***** Stored records *****

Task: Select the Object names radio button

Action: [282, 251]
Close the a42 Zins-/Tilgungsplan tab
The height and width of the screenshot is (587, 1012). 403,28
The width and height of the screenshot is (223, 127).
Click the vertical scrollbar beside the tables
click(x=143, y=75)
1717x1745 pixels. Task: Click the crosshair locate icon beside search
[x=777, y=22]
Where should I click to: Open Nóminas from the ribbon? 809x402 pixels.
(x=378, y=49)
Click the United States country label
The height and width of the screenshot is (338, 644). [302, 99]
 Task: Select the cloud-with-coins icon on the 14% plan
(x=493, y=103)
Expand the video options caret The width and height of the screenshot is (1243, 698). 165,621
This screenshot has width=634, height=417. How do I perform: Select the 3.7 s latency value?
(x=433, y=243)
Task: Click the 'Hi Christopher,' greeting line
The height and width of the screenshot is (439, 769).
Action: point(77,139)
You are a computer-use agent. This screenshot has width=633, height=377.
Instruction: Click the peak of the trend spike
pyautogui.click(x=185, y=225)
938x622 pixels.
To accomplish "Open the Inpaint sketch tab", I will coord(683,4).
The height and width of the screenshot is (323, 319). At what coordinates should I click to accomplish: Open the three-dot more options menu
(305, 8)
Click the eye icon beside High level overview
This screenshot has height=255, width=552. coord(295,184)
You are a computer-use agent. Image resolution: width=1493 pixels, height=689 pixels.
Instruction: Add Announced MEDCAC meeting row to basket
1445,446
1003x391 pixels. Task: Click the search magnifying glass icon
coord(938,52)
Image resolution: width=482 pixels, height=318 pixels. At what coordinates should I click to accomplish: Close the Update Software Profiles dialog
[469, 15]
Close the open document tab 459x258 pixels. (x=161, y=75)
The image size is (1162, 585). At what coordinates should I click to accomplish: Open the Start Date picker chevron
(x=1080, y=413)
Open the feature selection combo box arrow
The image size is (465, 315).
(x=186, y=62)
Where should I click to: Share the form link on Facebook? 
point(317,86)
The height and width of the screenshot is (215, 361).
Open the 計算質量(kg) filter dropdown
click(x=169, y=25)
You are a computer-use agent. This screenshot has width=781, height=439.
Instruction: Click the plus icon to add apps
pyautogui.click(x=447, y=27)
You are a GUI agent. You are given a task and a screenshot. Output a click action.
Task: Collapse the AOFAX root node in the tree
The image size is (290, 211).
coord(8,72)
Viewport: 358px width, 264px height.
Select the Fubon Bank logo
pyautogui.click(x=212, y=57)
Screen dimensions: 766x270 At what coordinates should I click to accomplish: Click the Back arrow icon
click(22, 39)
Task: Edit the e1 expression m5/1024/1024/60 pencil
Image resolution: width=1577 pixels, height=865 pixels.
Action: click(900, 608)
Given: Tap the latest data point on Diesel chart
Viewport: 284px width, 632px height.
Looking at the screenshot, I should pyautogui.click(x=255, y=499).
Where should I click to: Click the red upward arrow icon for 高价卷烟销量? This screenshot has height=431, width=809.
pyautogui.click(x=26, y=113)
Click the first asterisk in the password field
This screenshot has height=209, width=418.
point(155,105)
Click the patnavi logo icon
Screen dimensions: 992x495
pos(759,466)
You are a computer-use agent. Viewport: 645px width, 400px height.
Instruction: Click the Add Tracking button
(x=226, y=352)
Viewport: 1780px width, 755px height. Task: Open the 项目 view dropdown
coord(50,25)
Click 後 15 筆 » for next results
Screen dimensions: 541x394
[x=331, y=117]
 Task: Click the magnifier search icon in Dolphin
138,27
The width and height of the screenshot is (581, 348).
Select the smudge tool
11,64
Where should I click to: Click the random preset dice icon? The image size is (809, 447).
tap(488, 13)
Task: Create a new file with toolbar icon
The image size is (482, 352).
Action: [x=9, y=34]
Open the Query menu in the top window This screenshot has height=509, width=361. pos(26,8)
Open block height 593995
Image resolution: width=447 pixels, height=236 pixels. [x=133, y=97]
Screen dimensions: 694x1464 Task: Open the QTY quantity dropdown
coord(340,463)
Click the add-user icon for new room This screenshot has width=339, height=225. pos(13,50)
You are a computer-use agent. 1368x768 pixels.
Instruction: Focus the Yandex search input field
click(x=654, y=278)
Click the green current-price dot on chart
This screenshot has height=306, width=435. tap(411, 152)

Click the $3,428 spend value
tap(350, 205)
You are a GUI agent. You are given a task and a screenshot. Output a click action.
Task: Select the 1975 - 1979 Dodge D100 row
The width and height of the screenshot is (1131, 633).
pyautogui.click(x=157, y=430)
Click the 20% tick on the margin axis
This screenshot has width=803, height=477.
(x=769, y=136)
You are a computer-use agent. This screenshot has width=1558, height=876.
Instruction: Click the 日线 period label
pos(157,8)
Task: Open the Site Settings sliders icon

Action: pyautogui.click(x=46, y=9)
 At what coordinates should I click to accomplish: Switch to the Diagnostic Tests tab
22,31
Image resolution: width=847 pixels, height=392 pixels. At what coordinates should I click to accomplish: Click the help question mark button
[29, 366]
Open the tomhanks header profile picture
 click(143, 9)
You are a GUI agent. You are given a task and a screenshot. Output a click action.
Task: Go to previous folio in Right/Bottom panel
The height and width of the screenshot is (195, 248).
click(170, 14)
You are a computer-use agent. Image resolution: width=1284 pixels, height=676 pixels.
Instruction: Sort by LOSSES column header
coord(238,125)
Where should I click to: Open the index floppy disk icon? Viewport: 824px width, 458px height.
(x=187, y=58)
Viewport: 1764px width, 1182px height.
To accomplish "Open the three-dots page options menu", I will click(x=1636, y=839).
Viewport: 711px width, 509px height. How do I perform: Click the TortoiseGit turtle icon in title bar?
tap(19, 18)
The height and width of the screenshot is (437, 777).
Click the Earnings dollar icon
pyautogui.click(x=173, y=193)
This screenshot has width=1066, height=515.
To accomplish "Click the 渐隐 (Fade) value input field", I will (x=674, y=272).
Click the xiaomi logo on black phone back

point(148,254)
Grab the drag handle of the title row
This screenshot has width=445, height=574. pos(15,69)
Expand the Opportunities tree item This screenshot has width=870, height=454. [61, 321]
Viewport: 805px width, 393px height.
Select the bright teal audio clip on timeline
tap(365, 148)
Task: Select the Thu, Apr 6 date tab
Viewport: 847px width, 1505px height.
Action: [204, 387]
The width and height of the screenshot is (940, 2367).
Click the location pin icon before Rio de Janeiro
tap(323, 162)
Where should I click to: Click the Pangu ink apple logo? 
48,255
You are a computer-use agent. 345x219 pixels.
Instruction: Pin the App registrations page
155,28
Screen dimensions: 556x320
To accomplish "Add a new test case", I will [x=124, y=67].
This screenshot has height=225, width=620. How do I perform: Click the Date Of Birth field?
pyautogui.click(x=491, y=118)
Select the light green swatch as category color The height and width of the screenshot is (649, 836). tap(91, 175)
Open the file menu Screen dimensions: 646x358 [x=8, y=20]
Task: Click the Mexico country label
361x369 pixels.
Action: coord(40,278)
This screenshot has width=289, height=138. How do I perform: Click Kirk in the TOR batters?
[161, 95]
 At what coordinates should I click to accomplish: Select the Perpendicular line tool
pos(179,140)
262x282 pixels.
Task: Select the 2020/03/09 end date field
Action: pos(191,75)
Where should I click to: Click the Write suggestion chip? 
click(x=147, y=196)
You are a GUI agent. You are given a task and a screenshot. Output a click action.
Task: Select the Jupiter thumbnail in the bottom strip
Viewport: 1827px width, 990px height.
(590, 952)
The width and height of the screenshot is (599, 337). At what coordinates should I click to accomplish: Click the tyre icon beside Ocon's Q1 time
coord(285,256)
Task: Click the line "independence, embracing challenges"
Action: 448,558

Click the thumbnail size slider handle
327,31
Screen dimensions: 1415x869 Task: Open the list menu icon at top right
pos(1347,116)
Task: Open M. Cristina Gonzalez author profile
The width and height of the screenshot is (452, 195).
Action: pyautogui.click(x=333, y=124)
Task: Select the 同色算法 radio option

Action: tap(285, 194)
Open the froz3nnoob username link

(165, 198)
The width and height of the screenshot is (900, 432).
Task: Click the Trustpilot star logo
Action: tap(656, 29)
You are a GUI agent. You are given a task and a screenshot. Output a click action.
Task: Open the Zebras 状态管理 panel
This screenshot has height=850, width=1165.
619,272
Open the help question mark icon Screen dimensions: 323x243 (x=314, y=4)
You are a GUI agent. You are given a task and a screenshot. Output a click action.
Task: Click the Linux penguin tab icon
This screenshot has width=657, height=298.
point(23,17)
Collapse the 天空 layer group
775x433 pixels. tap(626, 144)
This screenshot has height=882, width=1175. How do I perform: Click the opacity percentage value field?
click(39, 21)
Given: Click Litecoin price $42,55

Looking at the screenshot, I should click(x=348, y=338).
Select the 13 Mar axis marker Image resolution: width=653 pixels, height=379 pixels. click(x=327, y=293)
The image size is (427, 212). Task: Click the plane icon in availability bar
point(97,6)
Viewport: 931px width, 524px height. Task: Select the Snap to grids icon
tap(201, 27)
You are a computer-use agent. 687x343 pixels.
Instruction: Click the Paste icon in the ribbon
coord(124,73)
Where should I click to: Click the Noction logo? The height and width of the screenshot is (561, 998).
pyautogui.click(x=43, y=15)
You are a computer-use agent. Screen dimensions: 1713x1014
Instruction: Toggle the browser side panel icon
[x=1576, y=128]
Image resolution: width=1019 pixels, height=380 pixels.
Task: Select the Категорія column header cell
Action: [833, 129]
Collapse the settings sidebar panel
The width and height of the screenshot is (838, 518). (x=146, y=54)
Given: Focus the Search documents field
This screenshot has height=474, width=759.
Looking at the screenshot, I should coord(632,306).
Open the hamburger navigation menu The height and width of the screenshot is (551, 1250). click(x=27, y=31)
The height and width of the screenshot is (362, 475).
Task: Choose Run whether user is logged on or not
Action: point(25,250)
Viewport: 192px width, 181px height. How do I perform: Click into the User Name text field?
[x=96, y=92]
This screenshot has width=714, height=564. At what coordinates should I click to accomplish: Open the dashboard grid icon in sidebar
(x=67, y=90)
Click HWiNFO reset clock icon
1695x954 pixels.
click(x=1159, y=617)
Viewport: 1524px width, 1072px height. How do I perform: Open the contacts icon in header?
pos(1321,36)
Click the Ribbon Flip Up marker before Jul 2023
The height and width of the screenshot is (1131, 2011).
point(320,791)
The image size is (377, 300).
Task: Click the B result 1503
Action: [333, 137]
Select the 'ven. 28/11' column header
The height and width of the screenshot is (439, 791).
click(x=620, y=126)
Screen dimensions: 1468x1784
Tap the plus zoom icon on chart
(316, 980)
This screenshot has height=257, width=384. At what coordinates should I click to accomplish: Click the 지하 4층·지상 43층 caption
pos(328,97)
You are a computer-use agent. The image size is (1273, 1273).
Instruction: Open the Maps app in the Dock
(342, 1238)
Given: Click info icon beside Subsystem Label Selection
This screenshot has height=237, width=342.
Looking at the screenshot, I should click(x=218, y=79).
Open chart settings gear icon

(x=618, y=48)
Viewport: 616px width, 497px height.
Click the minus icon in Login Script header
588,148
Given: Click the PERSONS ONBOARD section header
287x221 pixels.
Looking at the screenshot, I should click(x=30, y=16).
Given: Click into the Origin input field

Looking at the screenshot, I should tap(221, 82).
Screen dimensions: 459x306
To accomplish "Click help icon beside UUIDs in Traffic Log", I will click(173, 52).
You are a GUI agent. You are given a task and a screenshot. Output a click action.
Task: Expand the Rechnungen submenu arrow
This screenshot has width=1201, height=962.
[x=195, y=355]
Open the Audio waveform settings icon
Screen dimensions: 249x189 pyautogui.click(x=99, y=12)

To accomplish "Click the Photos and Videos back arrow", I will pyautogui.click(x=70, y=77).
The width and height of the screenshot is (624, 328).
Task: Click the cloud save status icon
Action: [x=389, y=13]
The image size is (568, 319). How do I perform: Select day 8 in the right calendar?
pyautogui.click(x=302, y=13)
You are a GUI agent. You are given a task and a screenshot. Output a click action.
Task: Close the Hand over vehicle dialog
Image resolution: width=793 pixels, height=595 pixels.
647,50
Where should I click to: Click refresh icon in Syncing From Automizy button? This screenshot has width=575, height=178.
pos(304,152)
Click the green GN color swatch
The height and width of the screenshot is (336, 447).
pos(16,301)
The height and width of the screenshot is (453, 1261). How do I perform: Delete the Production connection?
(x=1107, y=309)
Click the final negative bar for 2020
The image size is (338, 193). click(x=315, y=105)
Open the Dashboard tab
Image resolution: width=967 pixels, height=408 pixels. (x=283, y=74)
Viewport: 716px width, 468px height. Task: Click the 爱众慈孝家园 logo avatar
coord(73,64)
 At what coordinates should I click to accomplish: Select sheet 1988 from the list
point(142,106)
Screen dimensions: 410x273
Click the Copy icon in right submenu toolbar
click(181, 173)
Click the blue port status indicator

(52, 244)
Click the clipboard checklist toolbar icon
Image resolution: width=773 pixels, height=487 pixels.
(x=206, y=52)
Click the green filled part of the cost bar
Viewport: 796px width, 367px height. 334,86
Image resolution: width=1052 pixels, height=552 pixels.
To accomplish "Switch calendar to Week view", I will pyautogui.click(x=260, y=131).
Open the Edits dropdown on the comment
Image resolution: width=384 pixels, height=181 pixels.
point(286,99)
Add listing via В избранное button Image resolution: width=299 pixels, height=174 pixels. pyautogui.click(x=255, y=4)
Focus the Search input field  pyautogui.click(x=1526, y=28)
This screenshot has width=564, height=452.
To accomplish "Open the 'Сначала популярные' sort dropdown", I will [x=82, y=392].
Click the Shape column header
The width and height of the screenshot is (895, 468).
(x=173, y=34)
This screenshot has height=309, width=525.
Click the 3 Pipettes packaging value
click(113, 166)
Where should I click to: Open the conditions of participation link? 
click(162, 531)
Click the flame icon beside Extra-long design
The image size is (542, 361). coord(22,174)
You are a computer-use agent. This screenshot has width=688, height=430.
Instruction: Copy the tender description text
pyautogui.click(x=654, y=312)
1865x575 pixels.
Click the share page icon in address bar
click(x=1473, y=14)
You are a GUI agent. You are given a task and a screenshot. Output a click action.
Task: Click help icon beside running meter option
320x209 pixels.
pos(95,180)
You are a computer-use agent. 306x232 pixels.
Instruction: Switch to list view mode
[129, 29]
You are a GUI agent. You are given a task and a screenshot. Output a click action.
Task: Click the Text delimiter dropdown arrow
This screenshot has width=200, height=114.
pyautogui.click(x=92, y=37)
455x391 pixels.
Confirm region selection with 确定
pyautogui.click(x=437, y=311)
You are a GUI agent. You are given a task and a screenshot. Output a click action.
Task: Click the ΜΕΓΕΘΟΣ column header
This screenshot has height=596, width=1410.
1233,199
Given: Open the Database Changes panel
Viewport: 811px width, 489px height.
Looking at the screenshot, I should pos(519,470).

*****

▶ [What is being asked]: Copy verbatim the portion of the entries that opens with the line containing "You are a computer-use agent. Image resolution: width=1493" and closes with the line containing "pos(759,466)", including both of those lines.

▶ [Response]:
You are a computer-use agent. Image resolution: width=1493 pixels, height=689 pixels.
Instruction: Add Announced MEDCAC meeting row to basket
1445,446
1003x391 pixels. Task: Click the search magnifying glass icon
coord(938,52)
Image resolution: width=482 pixels, height=318 pixels. At what coordinates should I click to accomplish: Close the Update Software Profiles dialog
[469, 15]
Close the open document tab 459x258 pixels. (x=161, y=75)
The image size is (1162, 585). At what coordinates should I click to accomplish: Open the Start Date picker chevron
(x=1080, y=413)
Open the feature selection combo box arrow
The image size is (465, 315).
(x=186, y=62)
Where should I click to: Share the form link on Facebook? 
point(317,86)
The height and width of the screenshot is (215, 361).
Open the 計算質量(kg) filter dropdown
click(x=169, y=25)
You are a computer-use agent. This screenshot has width=781, height=439.
Instruction: Click the plus icon to add apps
pyautogui.click(x=447, y=27)
You are a GUI agent. You are given a task and a screenshot. Output a click action.
Task: Collapse the AOFAX root node in the tree
The image size is (290, 211).
coord(8,72)
Viewport: 358px width, 264px height.
Select the Fubon Bank logo
pyautogui.click(x=212, y=57)
Screen dimensions: 766x270 At what coordinates should I click to accomplish: Click the Back arrow icon
click(22, 39)
Task: Edit the e1 expression m5/1024/1024/60 pencil
Image resolution: width=1577 pixels, height=865 pixels.
Action: click(900, 608)
Given: Tap the latest data point on Diesel chart
Viewport: 284px width, 632px height.
Looking at the screenshot, I should pyautogui.click(x=255, y=499).
Where should I click to: Click the red upward arrow icon for 高价卷烟销量? This screenshot has height=431, width=809.
pyautogui.click(x=26, y=113)
Click the first asterisk in the password field
This screenshot has height=209, width=418.
point(155,105)
Click the patnavi logo icon
Screen dimensions: 992x495
pos(759,466)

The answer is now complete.